Las fuentes y manantiales van igualmente reduciendo su caudal, llegando en ocasiones a perderse completamente y llevándose consigo la flora y fauna asociadas o haciéndolas más vulnerables. Sierra Nevada parece más lunar que nunca, los borreguiles han desaparecido y solo el color pardusco impera en nuestras altas cumbres. ¿Qué comerán las aguerridas cabras monteses que campean a sus anchas o las vacas que tenían como último recurso esos prados verdes a donde trashuman en verano? ¿Dónde se fueron las tormentas de finales de verano y principios de otoño? Esas que atemorizan a los osados montañeros que hacen vivac a la luz de las estrellas. Parece que cambiaron de latitud y azotan con inusitada violencia lugares del planeta alejados de nuestros lares.
Mientras los urbanitas acudimos a los supermercados o a los bares a saciar nuestro apetito carnívoro o vegetariano, la tragedia se esparce golpeando al medio natural y a los que viven de él, sean los seres vivos o, en particular, los humanos que aún pugnan por hallar su sustento y nutrir nuestras despensas. Los granadinos disponemos de la caja de caudales que es el acuífero de la Vega, una cartilla de ahorros que nos abastece en la época de vacas flacas, pero ¿qué ocurre con los que viven de las aguas superficiales?, ¿de dónde beben, de dónde riegan, de dónde extraen ese elixir de la vida que es el agua?
Y entretanto, ¿qué podemos hacer los que leemos estas páginas en el bar ante un café con leche, la tostada y el vaso de agua? Está claro que, en primer lugar, rendirnos a la evidencia del cambio climático anunciado por muchos científicos (y vilipendiado por otros) hace escasas décadas y admitir que la naturaleza se resiste al cambio, pero que una vez rotas las amarras, su inercia es difícil de parar tal como un tráiler con los frenos averiados.

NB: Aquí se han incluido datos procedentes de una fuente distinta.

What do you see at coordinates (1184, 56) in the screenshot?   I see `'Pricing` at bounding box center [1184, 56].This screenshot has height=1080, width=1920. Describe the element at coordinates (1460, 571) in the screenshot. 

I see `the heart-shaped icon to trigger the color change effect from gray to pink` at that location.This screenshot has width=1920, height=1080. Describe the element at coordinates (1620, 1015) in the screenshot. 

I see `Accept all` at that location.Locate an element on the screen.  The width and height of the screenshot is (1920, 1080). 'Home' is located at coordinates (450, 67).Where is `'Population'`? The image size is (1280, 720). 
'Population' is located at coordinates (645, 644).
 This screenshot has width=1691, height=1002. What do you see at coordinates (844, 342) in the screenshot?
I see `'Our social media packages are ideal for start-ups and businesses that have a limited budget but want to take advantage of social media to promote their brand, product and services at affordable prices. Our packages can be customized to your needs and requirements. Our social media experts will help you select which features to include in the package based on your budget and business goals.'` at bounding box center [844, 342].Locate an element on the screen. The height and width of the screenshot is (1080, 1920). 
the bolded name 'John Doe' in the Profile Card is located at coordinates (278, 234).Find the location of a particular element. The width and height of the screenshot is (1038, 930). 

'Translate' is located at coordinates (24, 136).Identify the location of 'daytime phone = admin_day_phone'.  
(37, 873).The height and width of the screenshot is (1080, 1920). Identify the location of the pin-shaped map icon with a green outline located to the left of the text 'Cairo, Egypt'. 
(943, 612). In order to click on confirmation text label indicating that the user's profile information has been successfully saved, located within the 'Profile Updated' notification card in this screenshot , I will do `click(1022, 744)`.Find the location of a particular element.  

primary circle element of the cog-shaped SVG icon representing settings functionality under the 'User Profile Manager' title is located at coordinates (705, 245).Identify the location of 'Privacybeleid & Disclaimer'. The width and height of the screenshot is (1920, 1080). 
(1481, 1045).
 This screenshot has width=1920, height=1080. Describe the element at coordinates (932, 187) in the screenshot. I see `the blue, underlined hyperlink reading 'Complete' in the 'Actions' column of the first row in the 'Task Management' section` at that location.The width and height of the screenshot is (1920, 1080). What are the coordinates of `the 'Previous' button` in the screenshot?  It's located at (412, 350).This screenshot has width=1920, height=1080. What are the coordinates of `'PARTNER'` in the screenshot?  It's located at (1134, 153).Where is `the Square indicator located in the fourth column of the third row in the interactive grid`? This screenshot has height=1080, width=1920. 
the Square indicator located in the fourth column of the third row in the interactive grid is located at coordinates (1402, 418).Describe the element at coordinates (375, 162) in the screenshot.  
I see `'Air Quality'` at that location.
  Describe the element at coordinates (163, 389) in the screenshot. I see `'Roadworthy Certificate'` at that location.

En segundo lugar, contribuir individual y colectivamente a amortiguar este desenfreno. Ahorrar agua en el día a día, sembrar y cuidar plantas autóctonas, reducir el consumo energético en el hogar y en el transporte, orientar nuestros hábitos hacia otra alimentación más saludable (disminuir el consumo de carne y aumentar el de los vegetales, adquirir alimentos ecológicos): Reducir-Reciclar-Reparar-Reutilizar… A veces con preguntar a nuestros antepasados vivos podemos obtener grandes lecciones de una mayor y mejor armonía con nuestro medio natural. En definitiva, se trata de cambiar nuestro modelo de vida, sustituir la felicidad por adición por la liberación de dependencias prescindibles.
Todavía me duele leer ese lema comercial que invade las vallas publicitarias de nuestra ciudad y que nos dice que "ser feliz cuesta muy poco". Está claro que los publicistas no son nada tontos, saben cómo y a quién dirigirse, los tontos somos los que nos lo creemos.